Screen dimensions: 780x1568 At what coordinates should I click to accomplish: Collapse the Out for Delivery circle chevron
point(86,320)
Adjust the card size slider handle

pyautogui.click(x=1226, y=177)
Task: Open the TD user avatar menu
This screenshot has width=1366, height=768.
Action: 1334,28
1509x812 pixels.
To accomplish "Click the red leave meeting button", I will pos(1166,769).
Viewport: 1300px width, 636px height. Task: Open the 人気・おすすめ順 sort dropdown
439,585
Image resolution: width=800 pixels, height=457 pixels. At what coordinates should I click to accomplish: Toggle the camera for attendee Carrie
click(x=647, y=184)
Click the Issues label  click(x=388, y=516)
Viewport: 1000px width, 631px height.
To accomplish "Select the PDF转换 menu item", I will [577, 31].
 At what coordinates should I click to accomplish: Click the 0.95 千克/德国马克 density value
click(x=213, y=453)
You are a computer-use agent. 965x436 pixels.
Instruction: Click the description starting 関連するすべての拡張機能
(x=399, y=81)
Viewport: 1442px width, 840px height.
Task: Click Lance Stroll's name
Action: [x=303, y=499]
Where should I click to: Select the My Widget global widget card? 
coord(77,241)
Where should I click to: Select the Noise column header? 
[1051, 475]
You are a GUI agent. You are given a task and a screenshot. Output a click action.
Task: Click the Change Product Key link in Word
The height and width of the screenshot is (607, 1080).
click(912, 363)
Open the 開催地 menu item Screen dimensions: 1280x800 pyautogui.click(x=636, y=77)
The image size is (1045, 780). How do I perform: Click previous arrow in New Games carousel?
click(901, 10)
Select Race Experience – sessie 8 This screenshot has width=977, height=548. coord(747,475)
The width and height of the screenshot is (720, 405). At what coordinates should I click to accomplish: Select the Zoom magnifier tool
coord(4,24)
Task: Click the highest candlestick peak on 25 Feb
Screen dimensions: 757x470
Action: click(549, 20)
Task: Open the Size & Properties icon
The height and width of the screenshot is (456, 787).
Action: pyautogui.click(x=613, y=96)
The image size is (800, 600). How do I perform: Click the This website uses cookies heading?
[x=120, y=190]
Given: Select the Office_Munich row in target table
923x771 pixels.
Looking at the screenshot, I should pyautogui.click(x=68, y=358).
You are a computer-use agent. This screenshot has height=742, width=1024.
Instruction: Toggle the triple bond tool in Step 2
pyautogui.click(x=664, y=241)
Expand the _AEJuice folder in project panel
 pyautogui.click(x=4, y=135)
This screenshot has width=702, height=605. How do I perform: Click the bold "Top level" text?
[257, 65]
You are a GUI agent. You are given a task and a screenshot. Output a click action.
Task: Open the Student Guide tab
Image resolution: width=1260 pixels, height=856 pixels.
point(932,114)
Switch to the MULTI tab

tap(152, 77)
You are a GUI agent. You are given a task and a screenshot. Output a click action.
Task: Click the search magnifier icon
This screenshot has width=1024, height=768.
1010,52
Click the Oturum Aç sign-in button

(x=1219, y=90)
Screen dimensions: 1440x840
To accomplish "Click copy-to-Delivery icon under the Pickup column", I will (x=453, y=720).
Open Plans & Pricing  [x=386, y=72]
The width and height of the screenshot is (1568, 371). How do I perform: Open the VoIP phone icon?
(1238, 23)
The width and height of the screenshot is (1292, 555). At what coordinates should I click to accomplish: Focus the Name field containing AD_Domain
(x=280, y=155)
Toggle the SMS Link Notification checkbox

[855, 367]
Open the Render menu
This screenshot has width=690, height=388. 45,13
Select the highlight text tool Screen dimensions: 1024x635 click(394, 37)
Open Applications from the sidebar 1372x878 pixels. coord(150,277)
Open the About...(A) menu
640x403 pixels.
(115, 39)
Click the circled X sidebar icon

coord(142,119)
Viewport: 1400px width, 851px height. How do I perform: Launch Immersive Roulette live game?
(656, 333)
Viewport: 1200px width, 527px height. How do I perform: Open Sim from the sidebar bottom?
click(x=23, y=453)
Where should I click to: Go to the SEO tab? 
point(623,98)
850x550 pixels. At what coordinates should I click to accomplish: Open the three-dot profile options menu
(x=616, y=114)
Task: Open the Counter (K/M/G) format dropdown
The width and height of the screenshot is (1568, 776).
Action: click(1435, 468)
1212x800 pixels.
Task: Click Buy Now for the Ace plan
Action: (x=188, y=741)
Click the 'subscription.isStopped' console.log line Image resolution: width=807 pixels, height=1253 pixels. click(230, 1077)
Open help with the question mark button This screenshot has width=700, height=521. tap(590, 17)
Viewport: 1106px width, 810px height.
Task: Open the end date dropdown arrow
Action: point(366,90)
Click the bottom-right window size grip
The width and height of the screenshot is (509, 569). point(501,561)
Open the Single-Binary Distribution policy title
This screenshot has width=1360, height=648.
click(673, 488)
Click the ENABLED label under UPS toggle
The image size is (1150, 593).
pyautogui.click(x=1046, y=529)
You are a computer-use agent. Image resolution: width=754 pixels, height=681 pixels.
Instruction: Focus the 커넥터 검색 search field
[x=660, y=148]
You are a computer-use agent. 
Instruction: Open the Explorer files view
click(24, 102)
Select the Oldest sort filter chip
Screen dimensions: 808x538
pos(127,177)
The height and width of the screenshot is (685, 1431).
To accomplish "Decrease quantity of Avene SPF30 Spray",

---

What is wanted is the full set of entries above, reproduced exactly.

Screen dimensions: 780x1568 At what coordinates should I click to accomplish: Collapse the Out for Delivery circle chevron
point(86,320)
Adjust the card size slider handle

pyautogui.click(x=1226, y=177)
Task: Open the TD user avatar menu
This screenshot has width=1366, height=768.
Action: 1334,28
1509x812 pixels.
To accomplish "Click the red leave meeting button", I will pos(1166,769).
Viewport: 1300px width, 636px height. Task: Open the 人気・おすすめ順 sort dropdown
439,585
Image resolution: width=800 pixels, height=457 pixels. At what coordinates should I click to accomplish: Toggle the camera for attendee Carrie
click(x=647, y=184)
Click the Issues label  click(x=388, y=516)
Viewport: 1000px width, 631px height.
To accomplish "Select the PDF转换 menu item", I will [577, 31].
 At what coordinates should I click to accomplish: Click the 0.95 千克/德国马克 density value
click(x=213, y=453)
You are a computer-use agent. 965x436 pixels.
Instruction: Click the description starting 関連するすべての拡張機能
(x=399, y=81)
Viewport: 1442px width, 840px height.
Task: Click Lance Stroll's name
Action: [x=303, y=499]
Where should I click to: Select the My Widget global widget card? 
coord(77,241)
Where should I click to: Select the Noise column header? 
[1051, 475]
You are a GUI agent. You are given a task and a screenshot. Output a click action.
Task: Click the Change Product Key link in Word
The height and width of the screenshot is (607, 1080).
click(912, 363)
Open the 開催地 menu item Screen dimensions: 1280x800 pyautogui.click(x=636, y=77)
The image size is (1045, 780). How do I perform: Click previous arrow in New Games carousel?
click(901, 10)
Select Race Experience – sessie 8 This screenshot has width=977, height=548. coord(747,475)
The width and height of the screenshot is (720, 405). At what coordinates should I click to accomplish: Select the Zoom magnifier tool
coord(4,24)
Task: Click the highest candlestick peak on 25 Feb
Screen dimensions: 757x470
Action: click(549, 20)
Task: Open the Size & Properties icon
The height and width of the screenshot is (456, 787).
Action: pyautogui.click(x=613, y=96)
The image size is (800, 600). How do I perform: Click the This website uses cookies heading?
[x=120, y=190]
Given: Select the Office_Munich row in target table
923x771 pixels.
Looking at the screenshot, I should pyautogui.click(x=68, y=358).
You are a computer-use agent. This screenshot has height=742, width=1024.
Instruction: Toggle the triple bond tool in Step 2
pyautogui.click(x=664, y=241)
Expand the _AEJuice folder in project panel
 pyautogui.click(x=4, y=135)
This screenshot has width=702, height=605. How do I perform: Click the bold "Top level" text?
[257, 65]
You are a GUI agent. You are given a task and a screenshot. Output a click action.
Task: Open the Student Guide tab
Image resolution: width=1260 pixels, height=856 pixels.
point(932,114)
Switch to the MULTI tab

tap(152, 77)
You are a GUI agent. You are given a task and a screenshot. Output a click action.
Task: Click the search magnifier icon
This screenshot has width=1024, height=768.
1010,52
Click the Oturum Aç sign-in button

(x=1219, y=90)
Screen dimensions: 1440x840
To accomplish "Click copy-to-Delivery icon under the Pickup column", I will (x=453, y=720).
Open Plans & Pricing  [x=386, y=72]
The width and height of the screenshot is (1568, 371). How do I perform: Open the VoIP phone icon?
(1238, 23)
The width and height of the screenshot is (1292, 555). At what coordinates should I click to accomplish: Focus the Name field containing AD_Domain
(x=280, y=155)
Toggle the SMS Link Notification checkbox

[855, 367]
Open the Render menu
This screenshot has width=690, height=388. 45,13
Select the highlight text tool Screen dimensions: 1024x635 click(394, 37)
Open Applications from the sidebar 1372x878 pixels. coord(150,277)
Open the About...(A) menu
640x403 pixels.
(115, 39)
Click the circled X sidebar icon

coord(142,119)
Viewport: 1400px width, 851px height. How do I perform: Launch Immersive Roulette live game?
(656, 333)
Viewport: 1200px width, 527px height. How do I perform: Open Sim from the sidebar bottom?
click(x=23, y=453)
Where should I click to: Go to the SEO tab? 
point(623,98)
850x550 pixels. At what coordinates should I click to accomplish: Open the three-dot profile options menu
(x=616, y=114)
Task: Open the Counter (K/M/G) format dropdown
The width and height of the screenshot is (1568, 776).
Action: click(1435, 468)
1212x800 pixels.
Task: Click Buy Now for the Ace plan
Action: (x=188, y=741)
Click the 'subscription.isStopped' console.log line Image resolution: width=807 pixels, height=1253 pixels. click(230, 1077)
Open help with the question mark button This screenshot has width=700, height=521. tap(590, 17)
Viewport: 1106px width, 810px height.
Task: Open the end date dropdown arrow
Action: point(366,90)
Click the bottom-right window size grip
The width and height of the screenshot is (509, 569). point(501,561)
Open the Single-Binary Distribution policy title
This screenshot has width=1360, height=648.
click(673, 488)
Click the ENABLED label under UPS toggle
The image size is (1150, 593).
pyautogui.click(x=1046, y=529)
You are a computer-use agent. Image resolution: width=754 pixels, height=681 pixels.
Instruction: Focus the 커넥터 검색 search field
[x=660, y=148]
You are a computer-use agent. 
Instruction: Open the Explorer files view
click(24, 102)
Select the Oldest sort filter chip
Screen dimensions: 808x538
pos(127,177)
The height and width of the screenshot is (685, 1431).
To accomplish "Decrease quantity of Avene SPF30 Spray",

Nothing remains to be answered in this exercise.